Deep Reinforcement Learning - Arm Manipulation

Setup

In the method ArmPlugin::Load(), subscriber nodes were defined to facilitate camera communication and collision detection through Gazebo:

// Camera subscriber
cameraSub = cameraNode->Subscribe("/gazebo/arm_world/camera/link/camera/image",&ArmPlugin::onCameraMsg, this);
// Collision Message subscriber
collisionSub = collisionNode->Subscribe("/gazebo/arm_world/tube/tube_link/my_contact",&ArmPlugin::onCollisionMsg, this);

In the method ArmPlugin::Create(), the DQN Agent was created using the parameters defined at the top of Armplugin.cpp:

agent = dqnAgent::Create(INPUT_WIDTH, INPUT_HEIGHT, INPUT_CHANNELS,
    DOF*2, OPTIMIZER, LEARNING_RATE, REPLAY_MEMORY, BATCH_SIZE, GAMMA,
    EPS_START, EPS_END, EPS_DECAY, USE_LSTM, LSTM_SIZE, ALLOW_RANDOM, DEBUG_DQN);

The output of the DQN agent is mapped to particular actions of the robotic arm. The method ArmPlugin::updateAgent() is responsible for executing the action selected by the DQN agent. Two types of joint control were implemented: velocity control and position control. Both are dependent upon whether the issued action is an odd or even number. Odd-numbered actions decrease the joint position/velocity, while even-numbered actions increase the joint position/velocity. Additionally, the current delta of the position/values is used:

// Evaluating if action is even or odd
const int actionSign = 1 - 2 * (action % 2);
// Set joint position
float joint = ref[action/2] + actionSign * actionJointDelta;
// Set joint velocity
const float velocity = vel[action/2] + actionSign * actionVelDelta;

Reward Function

The reward function is a crucial component in guiding the DQN agent through the process of learning to manipulate the arm. After every end of episode (EOE), a particular reward is issued, depending on the triggering event.

### Tasks
A: Decide whether each statement agrees with the arm manipulation text, answering yes or no and quoting the deciding words: (i) odd-numbered actions increase the joint position or velocity; (ii) the DQN agent was created in the method ArmPlugin::Create(); (iii) a reward is issued after every end of episode.
B: Reproduce the part of the arm manipulation text from "The reward function" up to and including "the triggering event.".

(Screen-element location records)

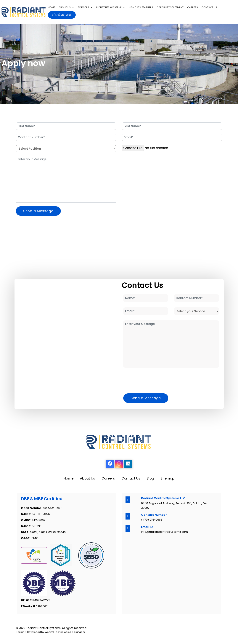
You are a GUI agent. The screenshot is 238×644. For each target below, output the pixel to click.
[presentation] (150, 163)
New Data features (141, 7)
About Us (66, 8)
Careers (193, 7)
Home (51, 7)
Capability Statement (170, 7)
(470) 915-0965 (62, 15)
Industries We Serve (111, 8)
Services (85, 8)
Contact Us (209, 7)
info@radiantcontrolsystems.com (164, 532)
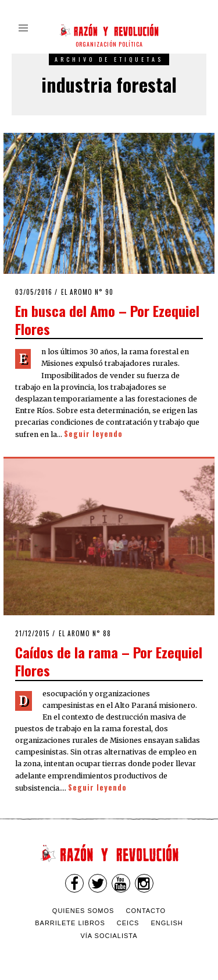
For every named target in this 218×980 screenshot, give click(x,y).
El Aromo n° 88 (85, 633)
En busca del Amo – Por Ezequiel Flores (107, 319)
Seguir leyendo (93, 433)
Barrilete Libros (70, 923)
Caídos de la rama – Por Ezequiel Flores (109, 661)
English (167, 923)
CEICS (128, 923)
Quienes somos (83, 911)
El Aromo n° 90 (87, 292)
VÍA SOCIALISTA (109, 936)
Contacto (145, 911)
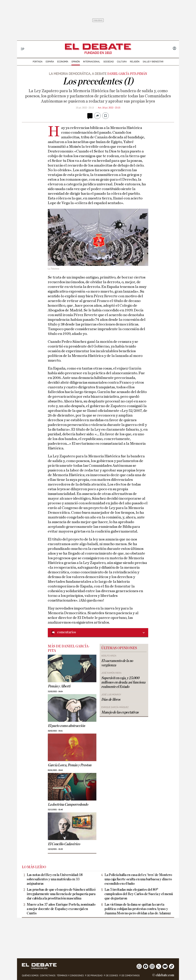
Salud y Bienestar (153, 62)
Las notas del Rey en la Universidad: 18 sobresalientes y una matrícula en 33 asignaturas (54, 879)
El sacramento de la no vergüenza (117, 663)
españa (50, 62)
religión (134, 62)
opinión (76, 62)
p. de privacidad (94, 975)
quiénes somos (30, 975)
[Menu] (22, 49)
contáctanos (48, 975)
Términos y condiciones (70, 975)
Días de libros (111, 700)
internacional (91, 62)
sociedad (108, 62)
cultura (122, 62)
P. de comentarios (129, 975)
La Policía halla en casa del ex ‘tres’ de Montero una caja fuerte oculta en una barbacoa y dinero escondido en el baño (138, 879)
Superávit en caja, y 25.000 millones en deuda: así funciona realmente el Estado (123, 682)
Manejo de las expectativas (120, 712)
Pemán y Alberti (59, 686)
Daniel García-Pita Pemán (127, 74)
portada (38, 62)
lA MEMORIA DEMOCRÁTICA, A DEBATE (78, 74)
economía (62, 62)
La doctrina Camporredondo (68, 805)
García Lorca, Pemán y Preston (70, 765)
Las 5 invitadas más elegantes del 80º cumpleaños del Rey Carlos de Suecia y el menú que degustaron (139, 894)
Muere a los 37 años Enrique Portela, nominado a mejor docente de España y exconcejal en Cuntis (61, 909)
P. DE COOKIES (111, 975)
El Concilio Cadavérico (64, 844)
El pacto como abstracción (66, 726)
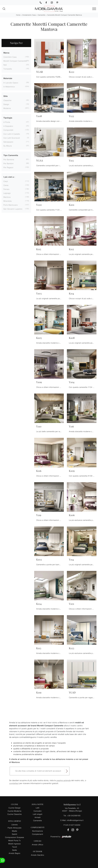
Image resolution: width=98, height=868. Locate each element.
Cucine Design (15, 808)
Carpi (5, 181)
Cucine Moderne (15, 811)
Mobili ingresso (15, 843)
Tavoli (15, 847)
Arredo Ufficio (38, 844)
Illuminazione (38, 831)
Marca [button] (6, 53)
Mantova (7, 197)
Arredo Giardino (38, 855)
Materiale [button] (8, 79)
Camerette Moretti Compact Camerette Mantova (65, 15)
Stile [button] (5, 96)
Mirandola (7, 201)
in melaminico (9, 87)
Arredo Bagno (15, 853)
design (6, 104)
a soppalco (8, 126)
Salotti (15, 834)
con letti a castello (11, 134)
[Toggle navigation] (94, 9)
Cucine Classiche (15, 814)
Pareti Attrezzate (15, 828)
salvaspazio (8, 142)
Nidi (5, 65)
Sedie (15, 850)
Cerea (6, 185)
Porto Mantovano (10, 205)
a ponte (7, 122)
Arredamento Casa (29, 15)
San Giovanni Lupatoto (13, 209)
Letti (38, 808)
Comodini (38, 811)
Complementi (38, 834)
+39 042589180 (74, 815)
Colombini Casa (10, 57)
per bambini (8, 163)
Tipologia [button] (8, 118)
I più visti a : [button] (9, 177)
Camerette (42, 15)
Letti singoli (38, 814)
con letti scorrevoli (11, 138)
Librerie (15, 825)
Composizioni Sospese (15, 837)
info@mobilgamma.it (75, 820)
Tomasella (7, 69)
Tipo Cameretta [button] (10, 155)
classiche (7, 100)
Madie (14, 831)
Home (18, 15)
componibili (8, 130)
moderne (7, 108)
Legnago (7, 193)
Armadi (38, 817)
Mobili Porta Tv (15, 840)
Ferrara (6, 189)
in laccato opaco (11, 83)
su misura (7, 146)
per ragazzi (8, 167)
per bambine (9, 159)
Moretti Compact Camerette (15, 61)
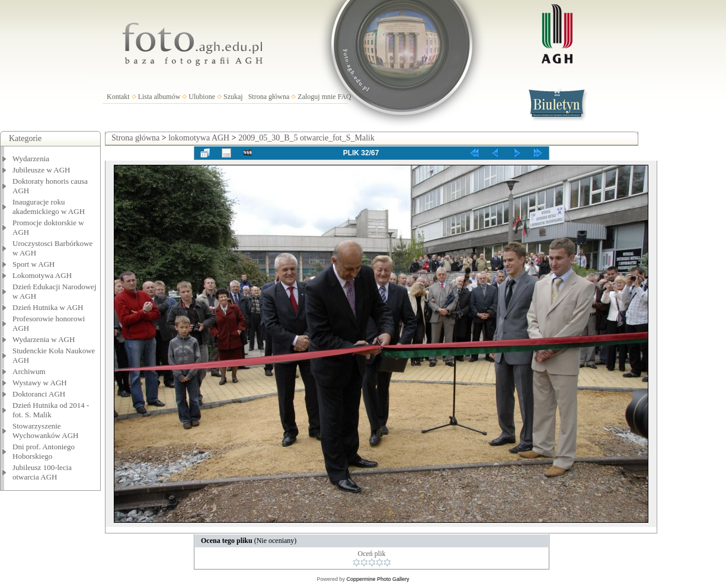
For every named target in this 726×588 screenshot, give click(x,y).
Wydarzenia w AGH (43, 339)
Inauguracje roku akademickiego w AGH (49, 206)
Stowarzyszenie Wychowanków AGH (46, 430)
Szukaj (233, 97)
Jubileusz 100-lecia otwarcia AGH (42, 472)
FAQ (344, 97)
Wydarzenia (31, 158)
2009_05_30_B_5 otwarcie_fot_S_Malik (306, 138)
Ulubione (202, 97)
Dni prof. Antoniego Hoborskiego (43, 451)
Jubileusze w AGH (41, 170)
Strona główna (269, 97)
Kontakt (118, 97)
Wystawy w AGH (40, 382)
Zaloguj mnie (316, 97)
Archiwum (29, 371)
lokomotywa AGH (199, 138)
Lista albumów (159, 97)
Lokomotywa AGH (42, 275)
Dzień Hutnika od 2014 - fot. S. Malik (50, 410)
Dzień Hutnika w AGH (48, 307)
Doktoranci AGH (39, 394)
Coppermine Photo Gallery (378, 579)
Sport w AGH (34, 264)
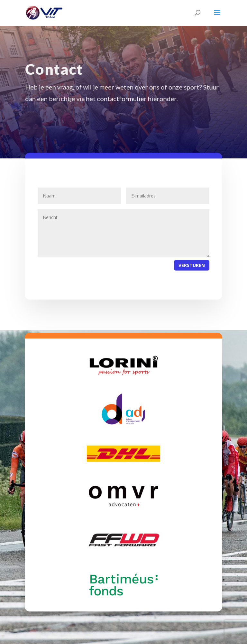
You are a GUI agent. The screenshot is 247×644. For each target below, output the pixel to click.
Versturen (192, 270)
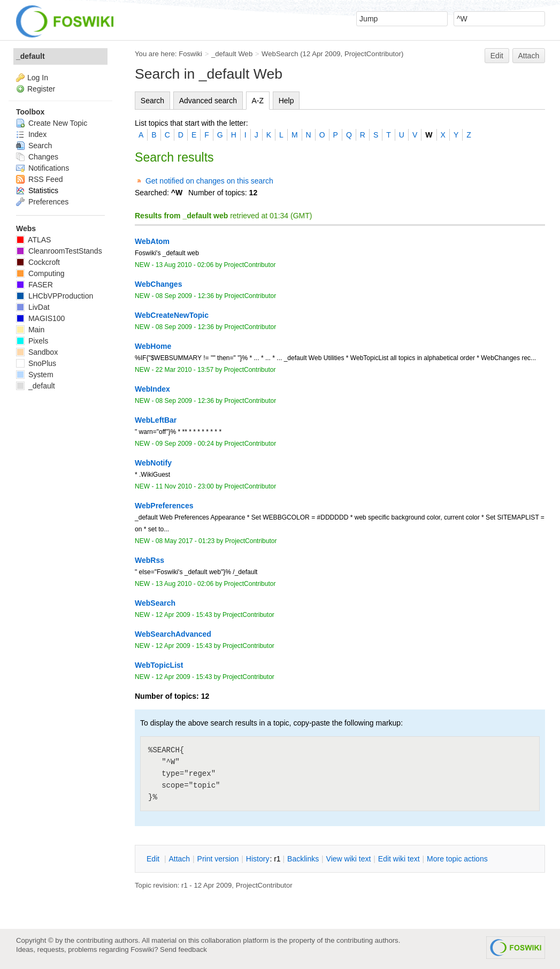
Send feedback (183, 949)
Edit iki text (399, 859)
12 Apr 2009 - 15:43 (184, 615)
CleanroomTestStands (59, 251)
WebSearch (280, 54)
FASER (34, 285)
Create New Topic (51, 123)
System (35, 375)
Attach (529, 56)
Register (41, 89)
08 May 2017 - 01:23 (185, 541)
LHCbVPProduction (55, 296)
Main (30, 330)
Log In (37, 78)
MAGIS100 (40, 318)
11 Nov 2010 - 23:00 (185, 486)
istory (258, 859)
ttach (179, 859)
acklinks (303, 859)
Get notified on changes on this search (209, 181)
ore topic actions (457, 859)
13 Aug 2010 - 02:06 (185, 265)
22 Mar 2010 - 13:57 (185, 370)
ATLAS (33, 240)
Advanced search (208, 101)
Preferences (42, 202)
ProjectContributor (373, 54)
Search (152, 101)
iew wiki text (349, 859)
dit (154, 859)
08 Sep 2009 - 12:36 (185, 296)
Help (286, 101)
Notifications (42, 168)
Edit (497, 56)
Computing (40, 273)
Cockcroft (38, 262)
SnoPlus (36, 363)
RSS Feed (39, 179)
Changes (37, 157)
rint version (218, 859)
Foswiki (190, 54)
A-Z (258, 101)
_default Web (232, 54)
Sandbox (37, 352)
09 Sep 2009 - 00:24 (185, 444)
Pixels (32, 341)
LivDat (33, 307)
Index (31, 134)
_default (30, 56)
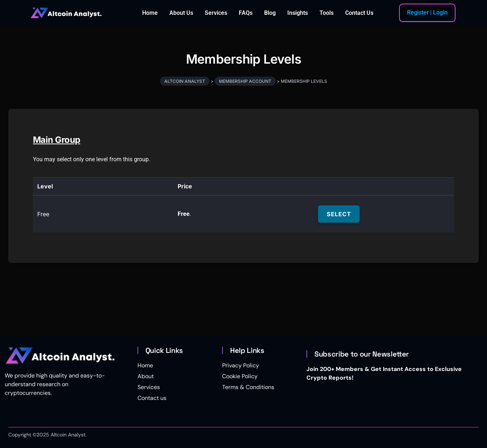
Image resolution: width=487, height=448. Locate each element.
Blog (270, 13)
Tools (326, 13)
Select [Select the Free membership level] (339, 214)
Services (216, 13)
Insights (297, 13)
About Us (181, 13)
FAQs (246, 13)
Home (150, 13)
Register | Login (427, 12)
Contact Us (359, 13)
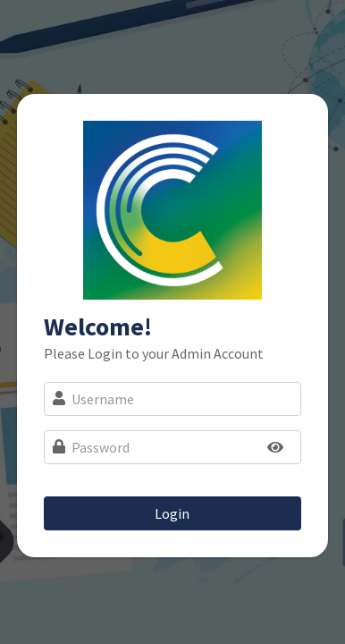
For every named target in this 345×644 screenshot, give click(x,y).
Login (172, 513)
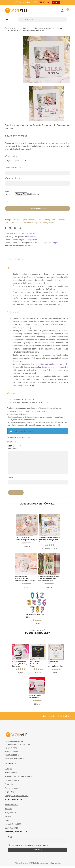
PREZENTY (63, 220)
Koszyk (66, 9)
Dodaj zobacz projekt (50, 243)
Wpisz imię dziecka (14, 178)
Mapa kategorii (10, 794)
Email (10, 839)
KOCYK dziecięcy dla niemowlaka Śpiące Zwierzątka (26, 539)
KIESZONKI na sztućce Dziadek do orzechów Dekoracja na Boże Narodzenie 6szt (49, 579)
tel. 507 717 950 (11, 750)
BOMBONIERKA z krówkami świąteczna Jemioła (38, 665)
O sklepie (8, 770)
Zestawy (8, 818)
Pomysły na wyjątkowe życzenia (17, 797)
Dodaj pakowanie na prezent (19, 246)
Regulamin (9, 786)
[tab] (8, 259)
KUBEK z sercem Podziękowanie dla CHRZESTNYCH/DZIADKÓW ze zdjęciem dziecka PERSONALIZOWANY (26, 579)
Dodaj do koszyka (37, 209)
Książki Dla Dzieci (11, 806)
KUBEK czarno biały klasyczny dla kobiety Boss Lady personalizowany (20, 665)
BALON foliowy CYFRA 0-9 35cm (35, 617)
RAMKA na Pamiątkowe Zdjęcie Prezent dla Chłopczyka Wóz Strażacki (48, 540)
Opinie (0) (19, 259)
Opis (8, 259)
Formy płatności (11, 774)
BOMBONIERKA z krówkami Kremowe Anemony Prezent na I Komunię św (55, 665)
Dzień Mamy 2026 (11, 830)
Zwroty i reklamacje (12, 782)
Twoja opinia (13, 448)
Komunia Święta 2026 (13, 826)
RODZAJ (26, 28)
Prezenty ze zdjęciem (43, 28)
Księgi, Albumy (10, 814)
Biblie (7, 822)
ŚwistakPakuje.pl (11, 28)
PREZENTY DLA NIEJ (14, 223)
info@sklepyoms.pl (17, 760)
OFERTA (54, 220)
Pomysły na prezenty (12, 790)
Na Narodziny (44, 220)
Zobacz (56, 2)
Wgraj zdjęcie (7, 193)
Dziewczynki (33, 220)
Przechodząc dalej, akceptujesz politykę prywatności (29, 847)
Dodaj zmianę (31, 240)
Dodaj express (30, 237)
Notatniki (8, 810)
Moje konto (62, 10)
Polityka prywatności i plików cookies (19, 778)
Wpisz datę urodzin (14, 168)
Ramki (45, 223)
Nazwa (11, 477)
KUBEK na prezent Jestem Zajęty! (35, 698)
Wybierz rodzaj (11, 156)
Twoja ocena (12, 442)
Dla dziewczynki (20, 220)
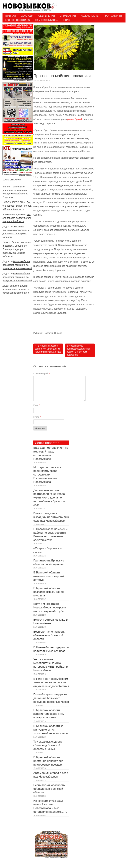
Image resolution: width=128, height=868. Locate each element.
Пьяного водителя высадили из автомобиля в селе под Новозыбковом (51, 517)
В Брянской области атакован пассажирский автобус (49, 576)
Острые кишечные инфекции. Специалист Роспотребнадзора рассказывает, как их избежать (17, 249)
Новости (48, 333)
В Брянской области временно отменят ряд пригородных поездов (48, 761)
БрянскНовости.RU (18, 20)
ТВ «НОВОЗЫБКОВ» (46, 20)
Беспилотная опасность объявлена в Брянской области (49, 635)
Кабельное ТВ (90, 16)
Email (37, 417)
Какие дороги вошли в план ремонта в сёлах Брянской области (15, 289)
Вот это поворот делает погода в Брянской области (17, 206)
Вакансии (27, 16)
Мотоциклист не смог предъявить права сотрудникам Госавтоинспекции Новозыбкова (47, 474)
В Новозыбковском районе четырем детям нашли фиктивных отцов (48, 349)
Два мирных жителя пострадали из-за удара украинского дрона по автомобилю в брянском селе (49, 497)
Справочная (68, 16)
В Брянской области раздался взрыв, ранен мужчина (49, 592)
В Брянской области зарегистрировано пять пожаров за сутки (49, 714)
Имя (37, 405)
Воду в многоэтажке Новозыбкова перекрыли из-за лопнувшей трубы (50, 608)
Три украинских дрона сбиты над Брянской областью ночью (48, 745)
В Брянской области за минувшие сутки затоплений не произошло (51, 730)
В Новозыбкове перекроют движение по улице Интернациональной (17, 265)
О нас (66, 20)
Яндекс (58, 333)
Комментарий (42, 373)
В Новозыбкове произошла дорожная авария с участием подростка (78, 350)
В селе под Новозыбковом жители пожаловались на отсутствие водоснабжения (51, 682)
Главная (10, 16)
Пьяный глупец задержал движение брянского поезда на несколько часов (51, 698)
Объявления (46, 16)
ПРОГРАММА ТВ (113, 16)
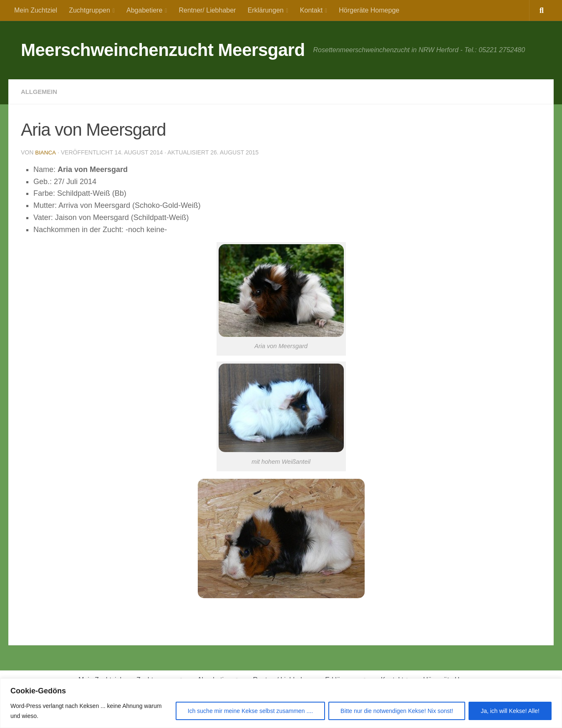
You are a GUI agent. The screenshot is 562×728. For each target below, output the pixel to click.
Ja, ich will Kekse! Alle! (510, 711)
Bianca (45, 152)
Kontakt (311, 10)
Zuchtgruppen (89, 10)
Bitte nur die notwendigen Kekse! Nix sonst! (397, 711)
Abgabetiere (144, 10)
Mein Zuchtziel (35, 10)
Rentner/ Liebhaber (207, 10)
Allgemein (40, 91)
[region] (281, 703)
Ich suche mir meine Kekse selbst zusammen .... (250, 711)
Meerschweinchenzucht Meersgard (163, 50)
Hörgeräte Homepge (369, 10)
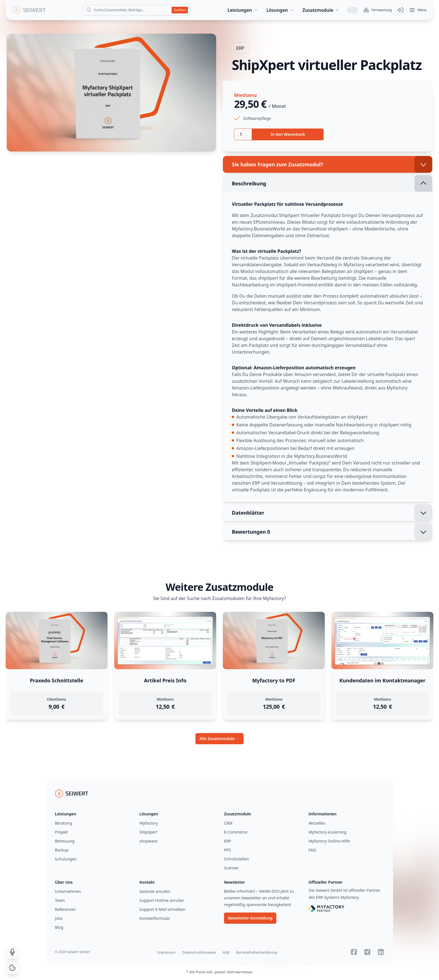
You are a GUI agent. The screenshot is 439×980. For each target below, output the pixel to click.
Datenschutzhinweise (199, 952)
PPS (227, 850)
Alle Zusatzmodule (219, 738)
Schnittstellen (236, 859)
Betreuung (65, 841)
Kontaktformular (155, 918)
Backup (62, 850)
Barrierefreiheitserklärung (256, 952)
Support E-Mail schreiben (162, 909)
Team (60, 900)
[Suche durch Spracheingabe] (12, 952)
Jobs (59, 918)
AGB (226, 952)
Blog (59, 927)
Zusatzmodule (321, 10)
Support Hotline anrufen (162, 900)
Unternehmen (68, 891)
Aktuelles (317, 823)
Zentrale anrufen (155, 891)
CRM (228, 823)
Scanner (231, 868)
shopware (148, 841)
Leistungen (243, 10)
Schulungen (66, 859)
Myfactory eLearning (328, 832)
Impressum (166, 952)
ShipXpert (148, 832)
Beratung (63, 823)
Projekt (61, 832)
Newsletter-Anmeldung (250, 918)
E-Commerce (236, 832)
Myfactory (149, 823)
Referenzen (65, 909)
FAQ (312, 850)
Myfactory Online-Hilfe (329, 841)
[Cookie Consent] (12, 967)
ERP (240, 48)
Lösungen (281, 10)
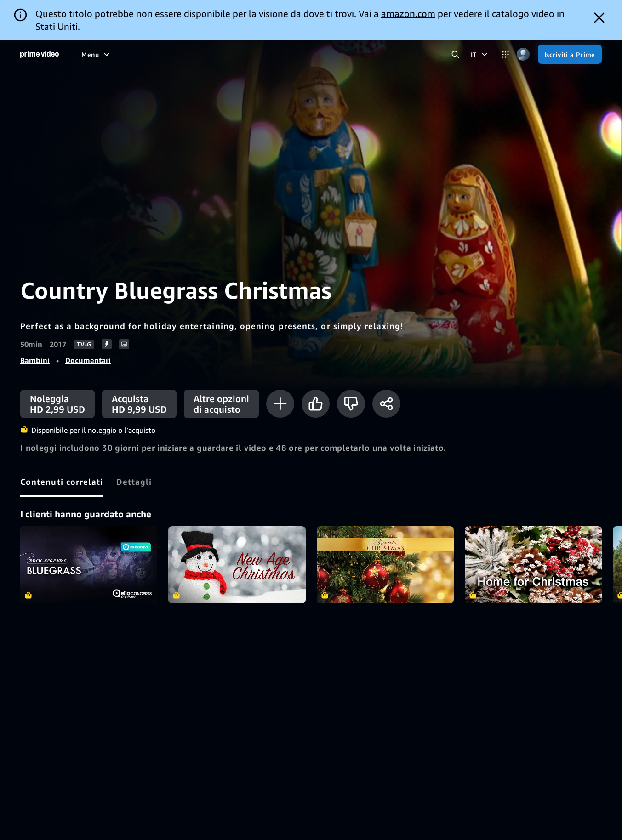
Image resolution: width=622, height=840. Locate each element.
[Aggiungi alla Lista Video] (280, 403)
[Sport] (184, 54)
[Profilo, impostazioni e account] (523, 54)
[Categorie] (505, 54)
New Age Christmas (237, 565)
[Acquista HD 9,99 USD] (139, 404)
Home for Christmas (533, 565)
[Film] (114, 54)
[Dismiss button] (599, 17)
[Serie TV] (148, 54)
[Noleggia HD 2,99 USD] (57, 404)
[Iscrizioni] (353, 54)
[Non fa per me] (351, 403)
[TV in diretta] (298, 54)
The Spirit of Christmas (385, 565)
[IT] (480, 54)
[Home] (40, 54)
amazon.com (408, 13)
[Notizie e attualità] (236, 54)
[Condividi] (386, 403)
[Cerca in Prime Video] (455, 54)
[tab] (62, 482)
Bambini (35, 360)
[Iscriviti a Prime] (570, 54)
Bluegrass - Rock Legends (89, 565)
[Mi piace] (315, 403)
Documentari (88, 360)
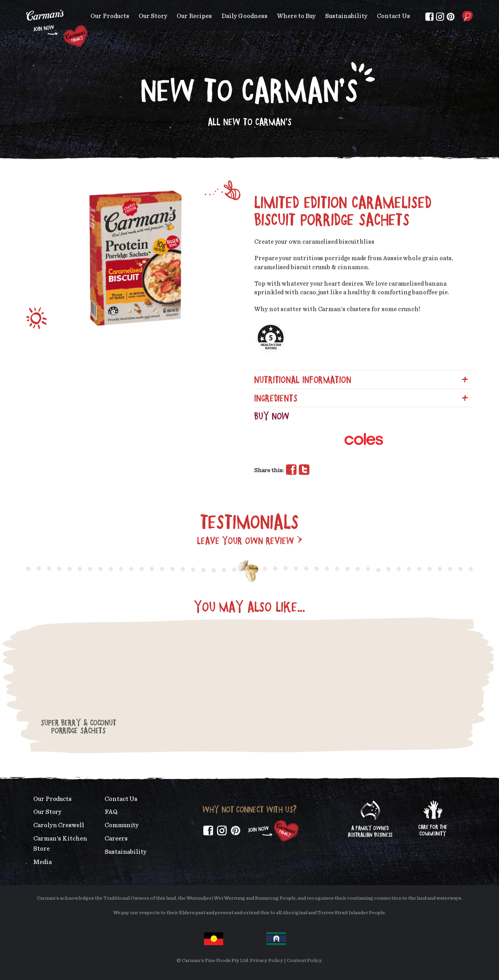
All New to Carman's (250, 121)
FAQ (111, 812)
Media (42, 862)
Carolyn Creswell (59, 825)
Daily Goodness (244, 16)
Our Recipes (194, 16)
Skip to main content (26, 5)
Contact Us (393, 16)
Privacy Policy (266, 960)
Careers (116, 839)
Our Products (110, 16)
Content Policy (304, 960)
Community (121, 825)
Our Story (153, 16)
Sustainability (346, 16)
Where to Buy (296, 16)
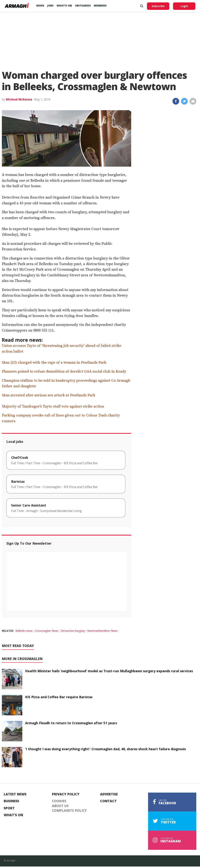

### Full solutions
A:
(i) No: "Odd-numbered actions decrease the joint position/velocity, while even-numbered actions increase the joint position/velocity."
(ii) Yes: "In the method ArmPlugin::Create(), the DQN Agent was created using the parameters defined at the top of Armplugin.cpp"
(iii) Yes: "After every end of episode (EOE), a particular reward is issued, depending on the triggering event."

B:
The reward function is a crucial component in guiding the DQN agent through the process of learning to manipulate the arm. After every end of episode (EOE), a particular reward is issued, depending on the triggering event.